Small brooks and rivers we had to cross, unaided by paths or bridges, for where we thread, none had set foot before us. Marshes sucked in our feet as we tramped through them. We were sweating profusely, the chill of the higher altitudes all but forgotten, the cold and biting wind only a distant memory. Mosquitos stung every part of our exposed skin, feasting on our blood, prey so rarely seen in these parts.
Despite the never-ending nights that engulf these lands in winter, everything was green now, as if the whole of nature tried to pack a year of life into only a few months.
The trees and stones where thick with moss, the underbrush was lush and lively. From one crag to the next, the vegetation would change drastically. We felt as if in a fairy tail.
Trolls could be hiding in that cave, leprechauns watching us form behind that rock. Fairies flitting through the ferns and were-lights hiding in the damp marches. For our tired minds, all these things, and many others, would not have seemed out of place.

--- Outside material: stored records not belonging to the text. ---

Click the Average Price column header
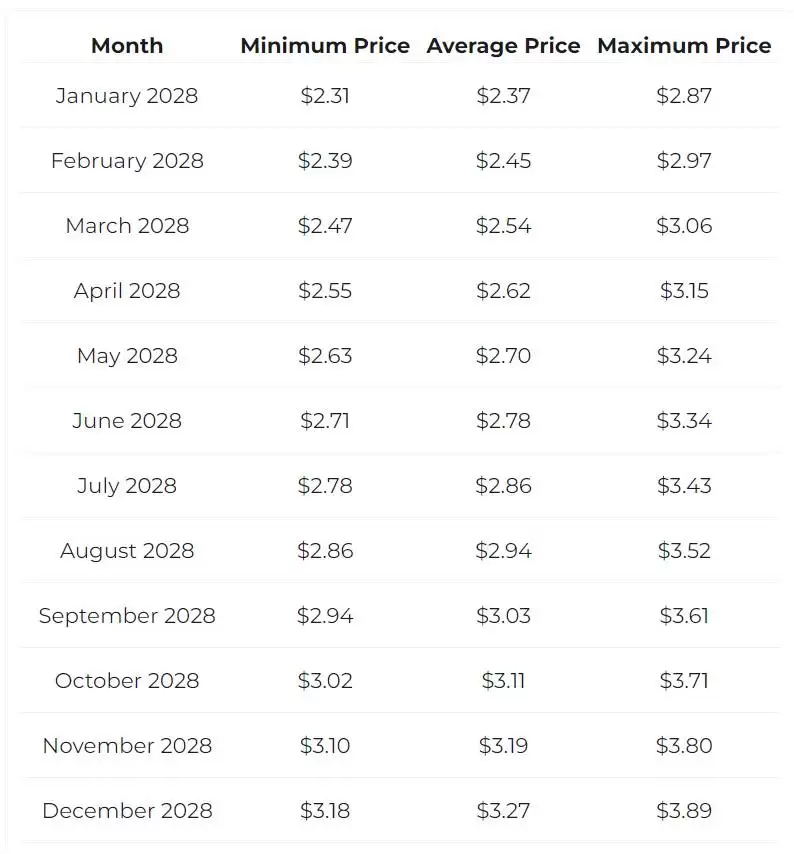 (x=503, y=46)
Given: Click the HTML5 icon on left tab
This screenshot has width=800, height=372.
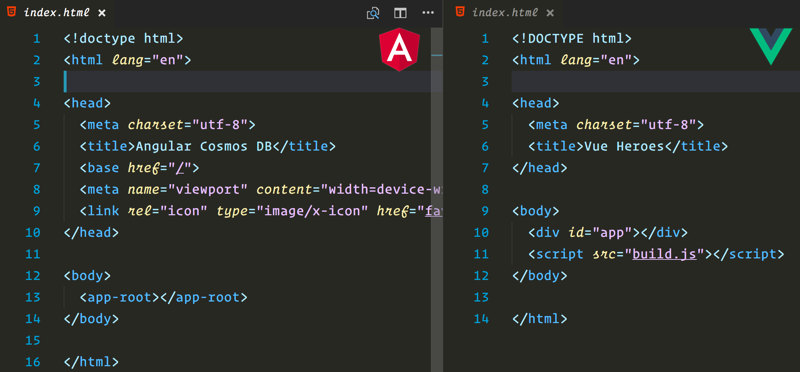Looking at the screenshot, I should pyautogui.click(x=11, y=12).
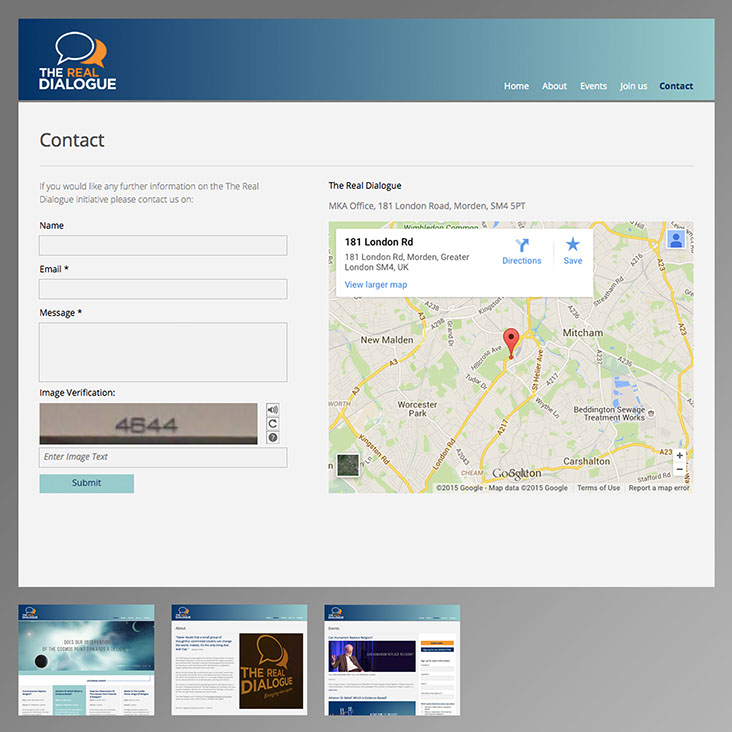Viewport: 732px width, 732px height.
Task: Open the Join us page
Action: (633, 86)
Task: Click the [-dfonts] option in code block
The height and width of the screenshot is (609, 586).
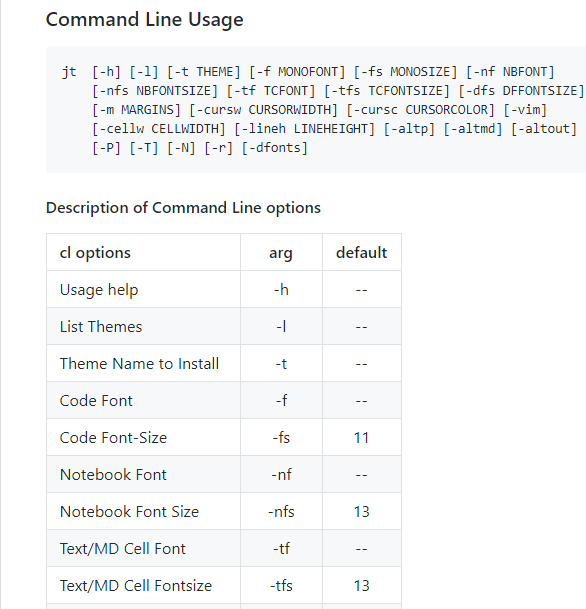Action: point(275,148)
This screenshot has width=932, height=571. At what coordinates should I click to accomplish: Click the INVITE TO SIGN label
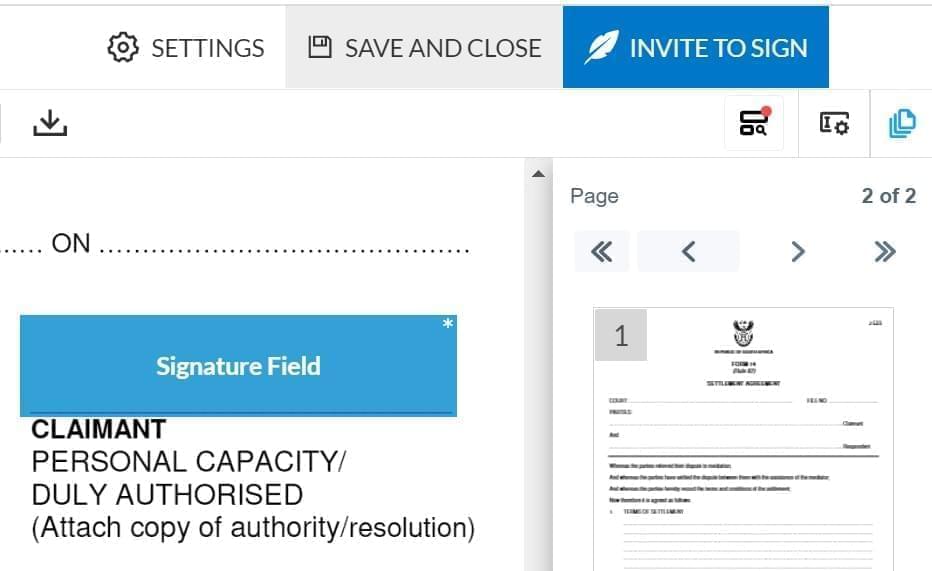coord(718,48)
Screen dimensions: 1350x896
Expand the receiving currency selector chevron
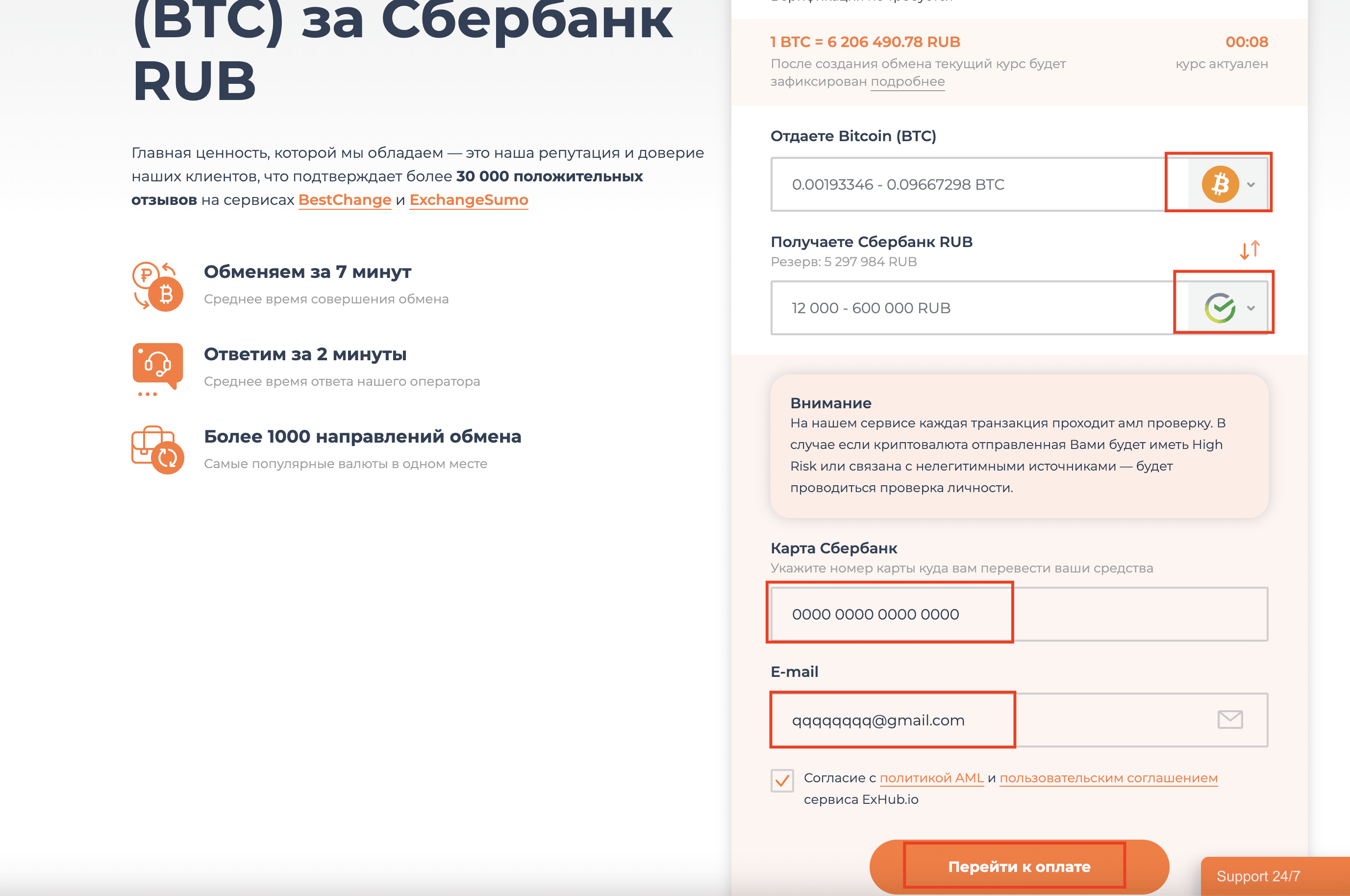click(x=1252, y=308)

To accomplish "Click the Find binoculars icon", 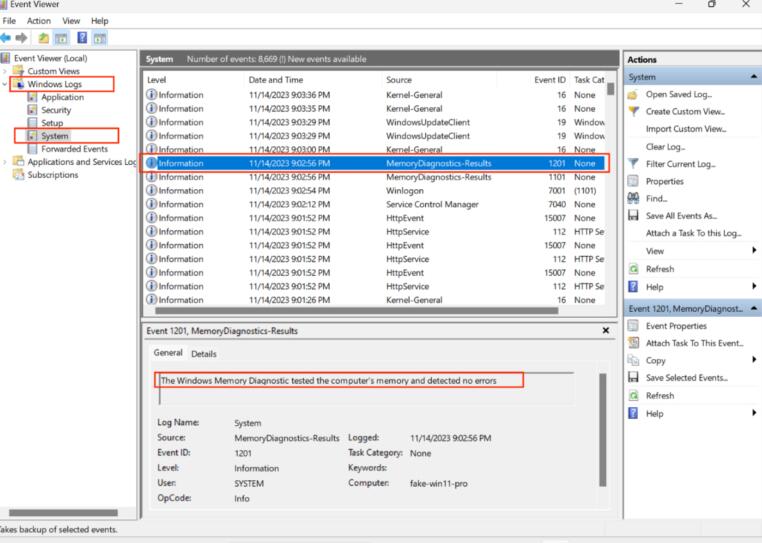I will tap(634, 199).

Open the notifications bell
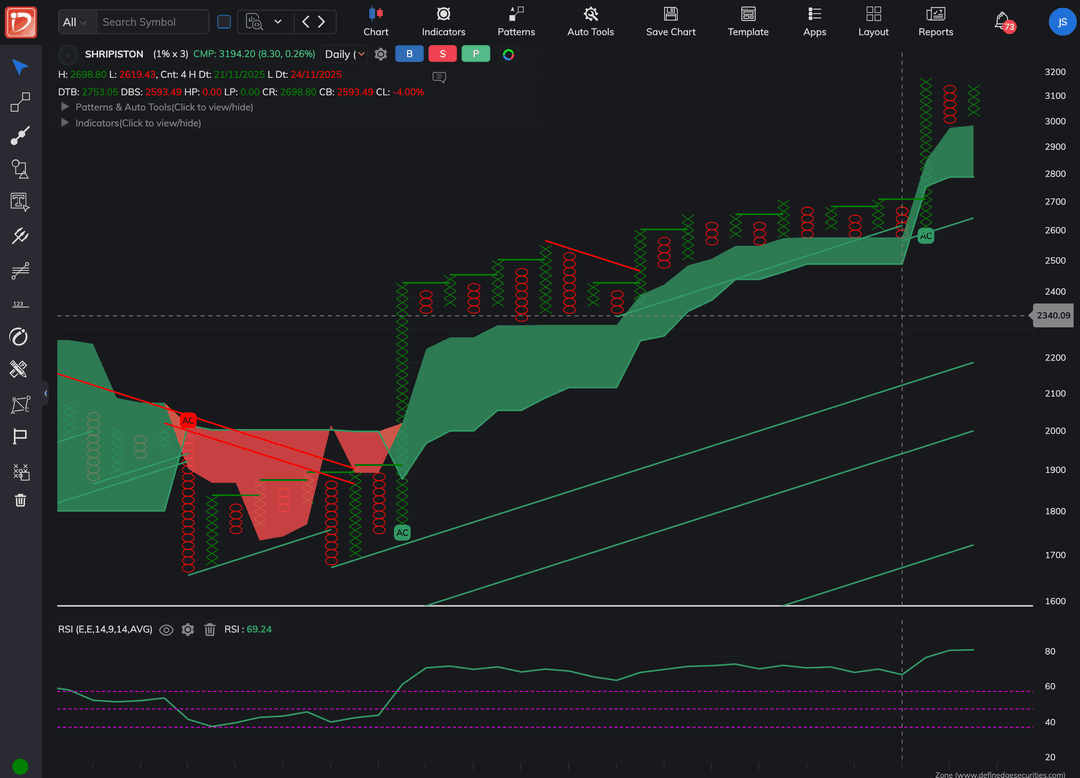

As we arrived on the shore, the chilling wind took it's due again, but it kept the stinging insects at bay. Using ant eggs we found as bait, we set out to catch our lunch (or was it dinner ? it is hard to tell when the light of day never changes and the sun hides behind the clouds). No sooner did we sit down, our lines cast, to light a fire, did our floaters start to bob. We caught one fish, then two, then three, and as the fine smell of cooked meat reached our cold noses, neither the wind nor the clouds nor the rain could tear the smiles from our faces. Stuffed, we set out to reach the mountains once again, where the chill would shelter us from our bloodsucking friends.
Now once more I sit in our little shelter, writing to you before dinner.
I wonder, have you already eaten ? Or are you still in front of the stove, a watchful eye on the softly simmering lamb chops ? Will you read a book in that cozy armchair that your father left you ? Or will you meet your friends for an evening of girly chatter, perhaps discussing my fate, in what I know them to believe is an ill-conceived venture ?
I think of all this, and I miss you, my Love. But I also know that all this is not for naught. And should I come home now, without having done what I set out to do ? I doubt that would be the kind of man worthy of you. Nor is it the kind of man I want to be. I shall stay, my Love, For a while longer, until I feel that I have done what was to be done. And when I come home, after days and weeks have passed, we shall smile together truthfully, knowing that whatever it was that drove me away is now gone, and that we can stay together, in each others hearts and in each others arms, for as long a time we have on this earth of ours.